The billionaire boss sells a fashion company to fight climate change

The billionaire boss sells a fashion company to fight climate change

Yvon Chouinard founded Patagonia in 1973

Yvon Chouinard founded Patagonia in 1973

The billionaire founder of the outdoor fashion brand Patagonia has sold his company to a charity fund.

Yvon Chouinard said any profits not reinvested in running the business would go to fight climate change.

The label has amassed a cult following thanks to sustainability moves like guaranteeing its clothes for life and offering repairs at reasonable prices.

He is famous for an advertisement titled “Don’t buy this jacket” which asks shoppers to consider the costs to the environment.

The brand’s website now states, “Earth is now our sole shareholder.”

Mr.
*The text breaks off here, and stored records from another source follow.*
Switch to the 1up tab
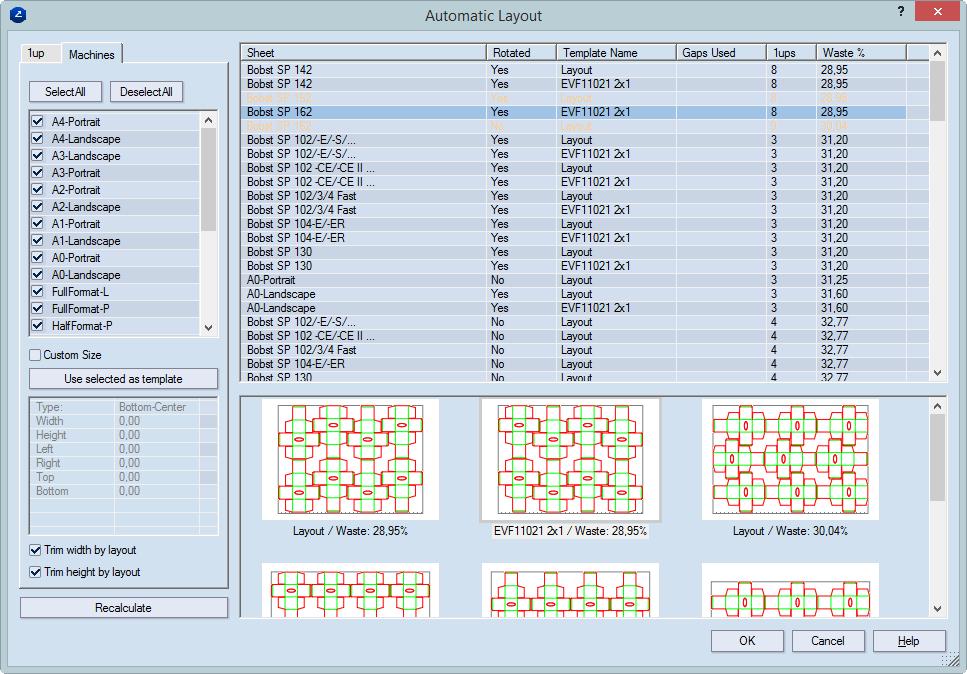 point(37,53)
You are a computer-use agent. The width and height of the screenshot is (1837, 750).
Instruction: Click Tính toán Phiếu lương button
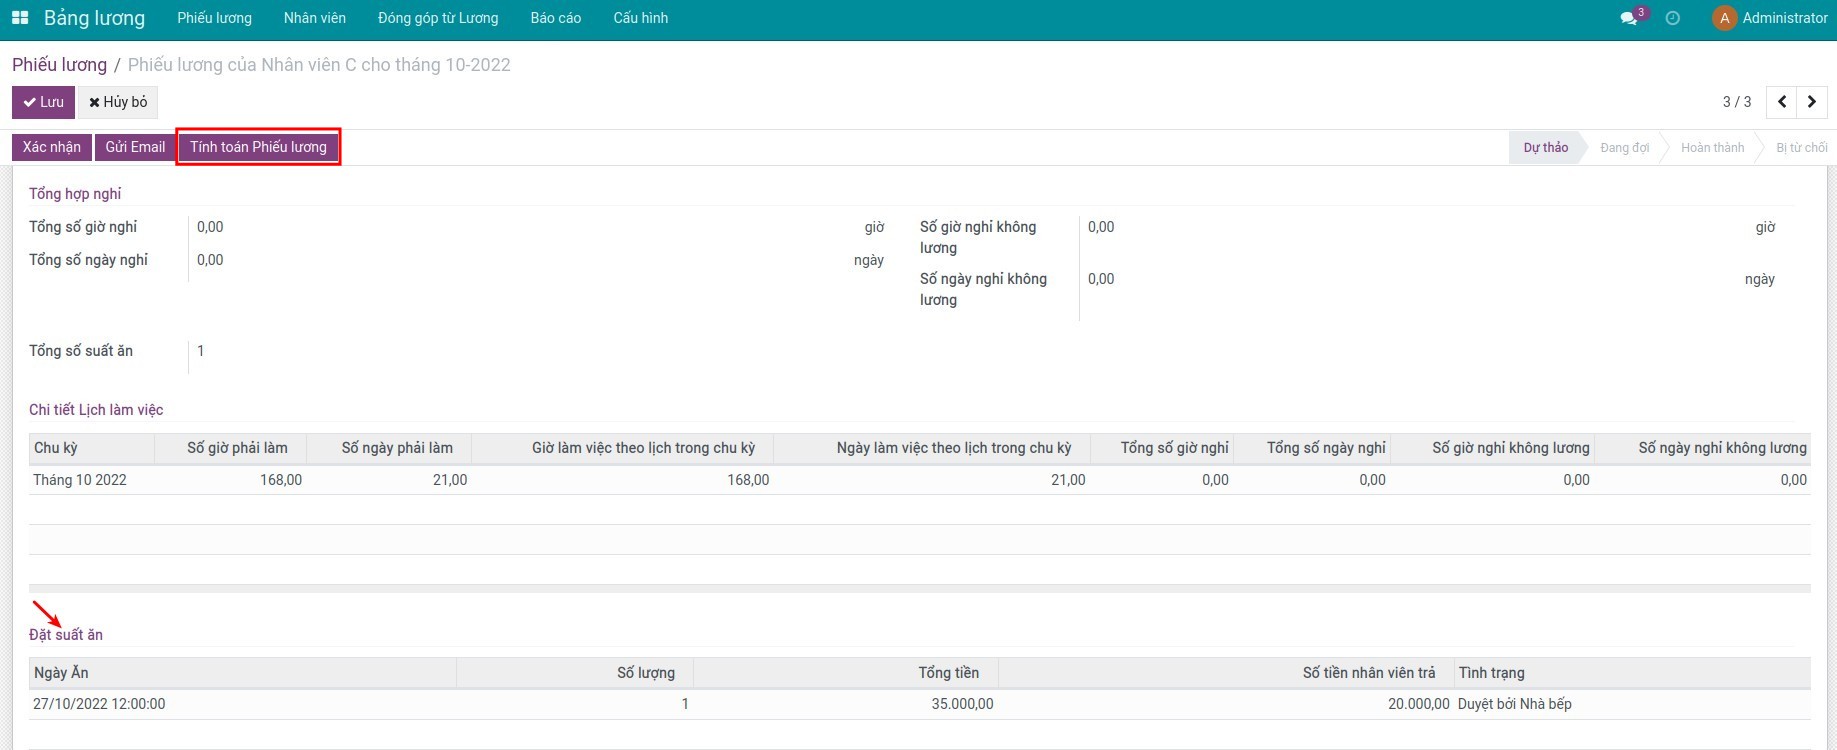[x=258, y=147]

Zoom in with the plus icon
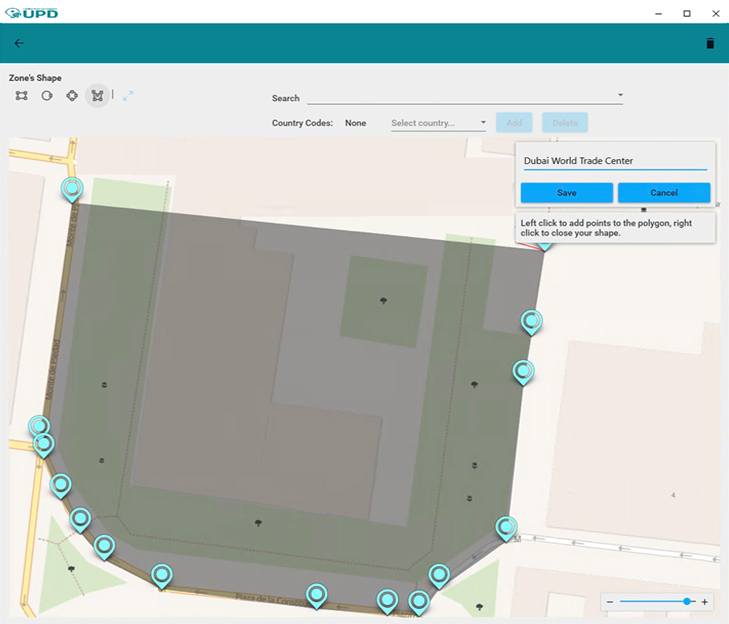[x=705, y=602]
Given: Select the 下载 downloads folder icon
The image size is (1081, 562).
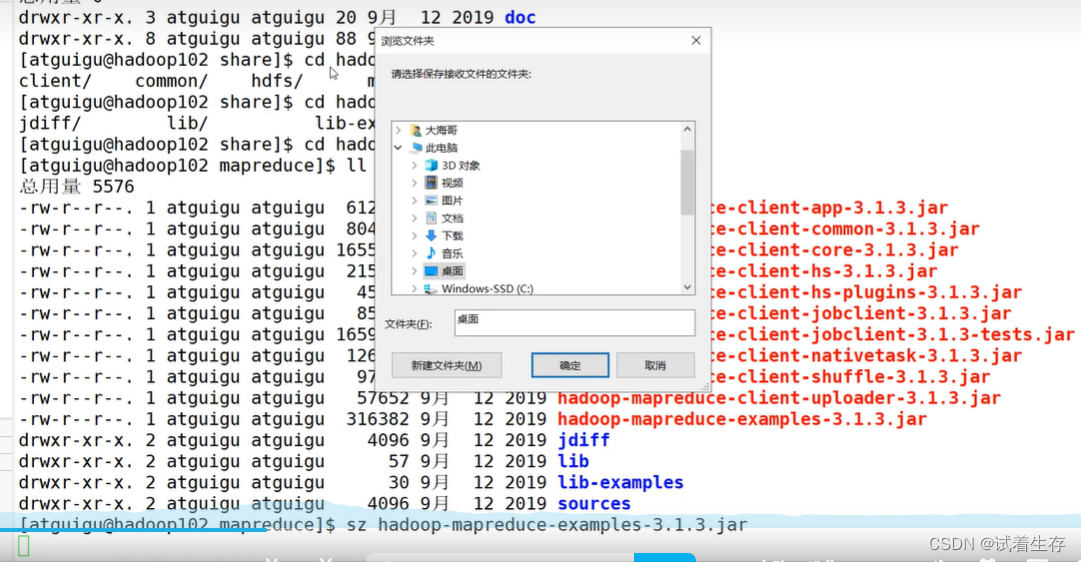Looking at the screenshot, I should pos(431,236).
Chouinard always claimed he “never wanted to be a businessman”.

A rock climbing fanatic, he started by making metal climbing spikes for himself and his friends to wedge into rocks, before moving on to clothing and ultimately creating a hugely successful sportswear brand with a cult following. .
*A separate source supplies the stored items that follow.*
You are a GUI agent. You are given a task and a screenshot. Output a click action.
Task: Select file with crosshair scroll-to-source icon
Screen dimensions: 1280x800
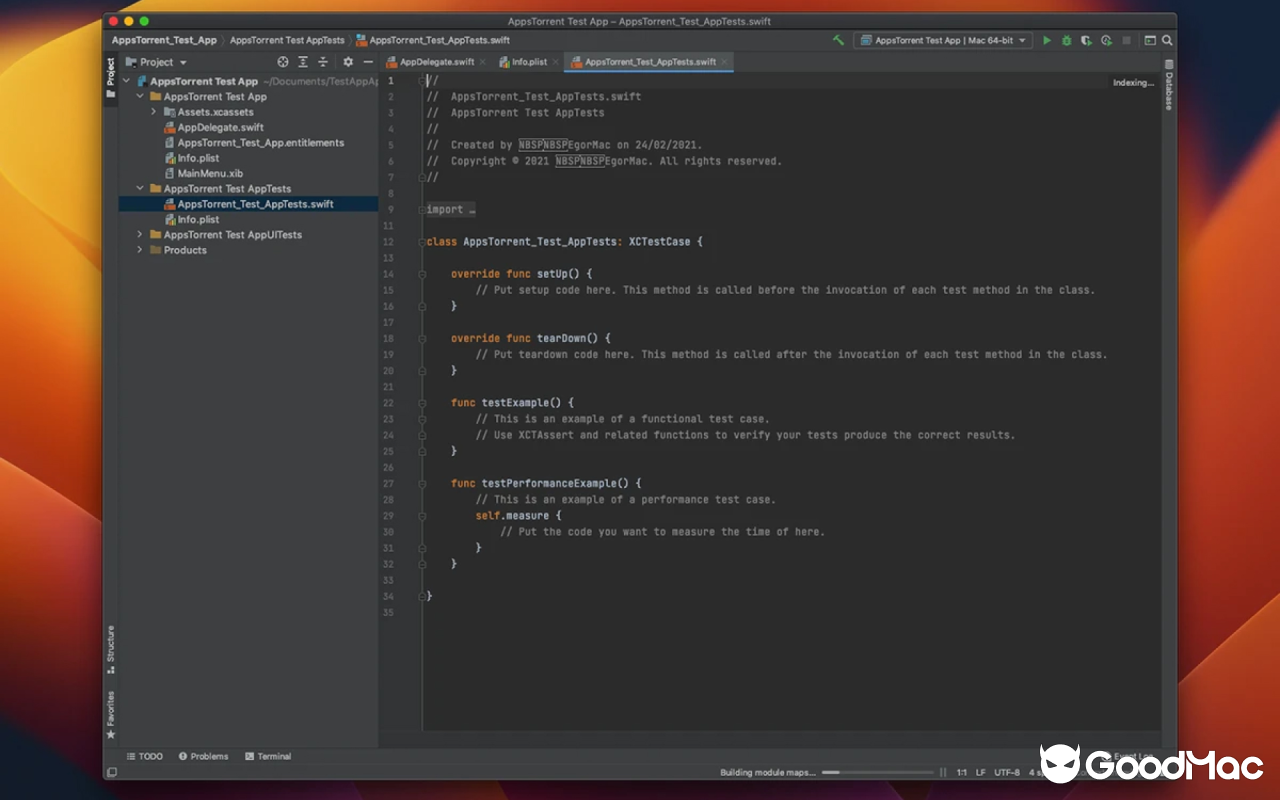click(x=283, y=61)
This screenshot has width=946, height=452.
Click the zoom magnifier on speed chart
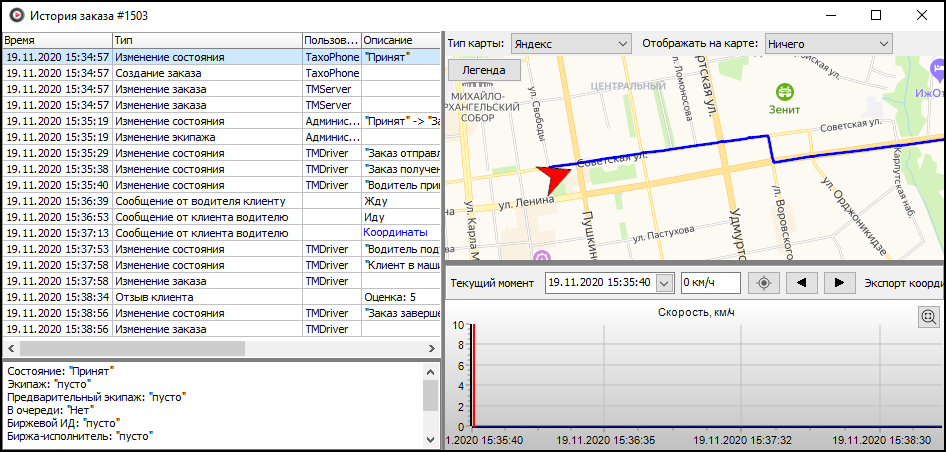point(929,317)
Founded in 1973, Patagonia’s sales this year were around $ 1.5 billion, while Chouinard’s net worth is thought to be $ 1.2 billion.

But he always shunned his wealthy status, telling the New York Times that he was “horrified to be seen as a billionaire.”

He said the profits to be donated to climate causes will amount to around $ 100 million (£ 87 million) per year, depending on the health of the company.

“Despite its immensity, the resources of the Earth are not infinite, and it is clear that we have exceeded its limits,” said the entrepreneur of his decision to give up the property.

“Instead of extracting value from nature and turning it into wealth, we are using the wealth created by Patagonia to protect the source.”

The company’s marketing campaigns – focused on asking people to buy only what they need – haven’t dampened sales, and critics have said that increasing its prominence has encouraged more rather than less spending. Prices are relatively high with sweaters, for example, costing around £ 200 and T-shirts around £ 40, but the company claims the cost reflects the fact that its clothes are meant to last a lifetime.

The Californian company was already donating 1% of its annual sales to grassroots activists and committed to sustainable practices. But in an open letter to clients, the seemingly reluctant businessman said he wanted to do more.

He said he initially thought about selling Patagonia and donating the money to charity or making the company public.

But he said both options would mean giving up control of the business. “Even well-intentioned public companies are under too much pressure to create short-term gains at the expense of long-term vitality and responsibility,” she said.

People who have donated their wealth

  • Microsoft founder Bill Gates this year vowed to “drop” the world’s rich list by making a $ 20 billion donation to his philanthropic fund. The head of technology, thought to be worth $ 118 billion, pledged to donate his wealth to charity in 2010, but his net worth has more than doubled since then.

  • Last year the head of the Hut group, which owns a range of online beauty and nutrition brands, donated £ 100 million to a charitable foundation after becoming a billionaire when his company went public. Matthew Molding said of his newfound wealth that he “couldn’t even figure out the numbers” and was trying to make a difference.

  • In 2019, Julian Richer, who founded the Richer Sounds hi-fi chain, sold 60% of the business to staff

Instead, the Chouinard family transferred all ownership to two new entities. The family-led Patagonia Purpose Trust remains the company’s controlling shareholder but will only hold 2% of its total shares, Chouinard said.

He will lead the philanthropy of the Holdfast Collective, a US charity “dedicated to fighting the environmental crisis” that now owns all of the non-voting shares, about 98% of the company.

“Each year the money we earn after reinvesting in the company will be distributed as dividends to help fight the crisis,” said Chouinard.

Analysis box by Theo Leggett, business correspondent

Analysis box by Theo Leggett, business correspondent

Patagonia combines high-end outdoor fashion with its own brand of environmental and social activism. It’s a heady combination that certainly appeals to a loyal, albeit predominantly affluent, following.

Part of the attraction comes from the fact that its environmentally conscious position isn’t new. She was preaching eco-awareness years before sustainable fashion became fashionable.

But it’s still pretty hard to save the planet if your business depends on selling things, no matter how many recycled or renewable products you use.

By fencing off future profits for environmental causes, Patagonian founder Yvon Chouinard has done his best to square that circle.

But it’s also clearly trying to ensure that the Patagonia brand is future-proof and can never fall into the hands of the kind of companies it has accused of greenwashing in the past.

And if that doesn’t appeal to rich, open-air types with a social conscience, nothing will.